Adobe and Figma, a cloud-based design tool, have announced that they will cancel their $20 billion merger due to regulatory constraints.
“There is no clear path to receive necessary regulatory approvals from the European Commission and the UK Competition and Markets Authority,” a joint statement from the companies read.
Adobe announced in a regulatory filing that it will pay Figma $1 billion as a breakup fee.
It was first stated in September 2020 that Adobe would purchase Figma in a $20 billion cash-and-stock deal. “The combination of Adobe and Figma will usher in a new era of collaborative creativity,” the company wrote in its initial announcement, reassuring investors that the acquisition would be a good fit for Adobe’s portfolio despite the steep decline in share price.
“Adobe and Figma strongly disagree with the recent regulatory findings, but we believe it is in our respective best interests to move forward independently,” Shantanu Narayen, CEO of Adobe, wrote in a statement. “While Adobe and Figma shared a vision to jointly redefine the future of creativity and productivity, we continue to be well positioned to capitalize on our massive market opportunity and mission to change the world through personalized digital experiences.”

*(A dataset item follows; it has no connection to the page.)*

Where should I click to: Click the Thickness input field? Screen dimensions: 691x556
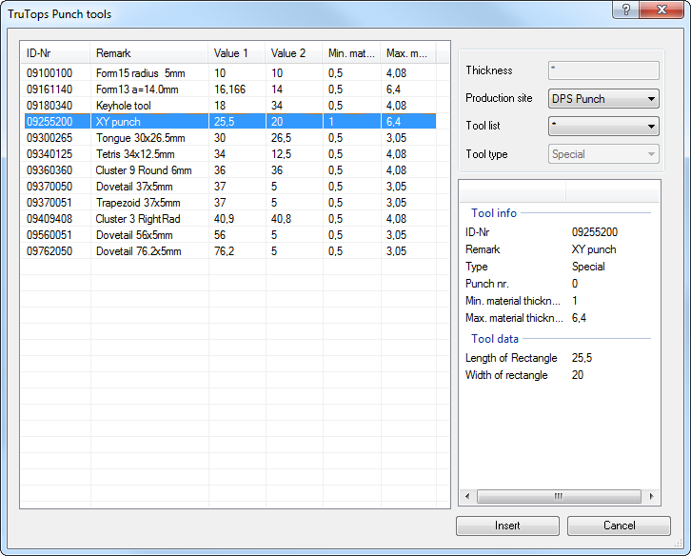603,70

“Meanwhile, it has grown more apparent in recent months that regulators don’t perceive things the same way,” Figma CEO Dylan Field stated in Monday’s joint statement, adding, “going through this process with Shantanu, David and the Adobe team has only reinforced my belief in the merits of this deal.”
“We will continue to look for ways to partner with Figma to delight our joint customers,” stated David Wadhwani, a senior vice president at Adobe, in a subsequent blog post.
Antitrust authorities have been examining more and more large-scale and small-scale tech transactions. Following possible anticompetitive impacts noted by the UK’s competition watchdog.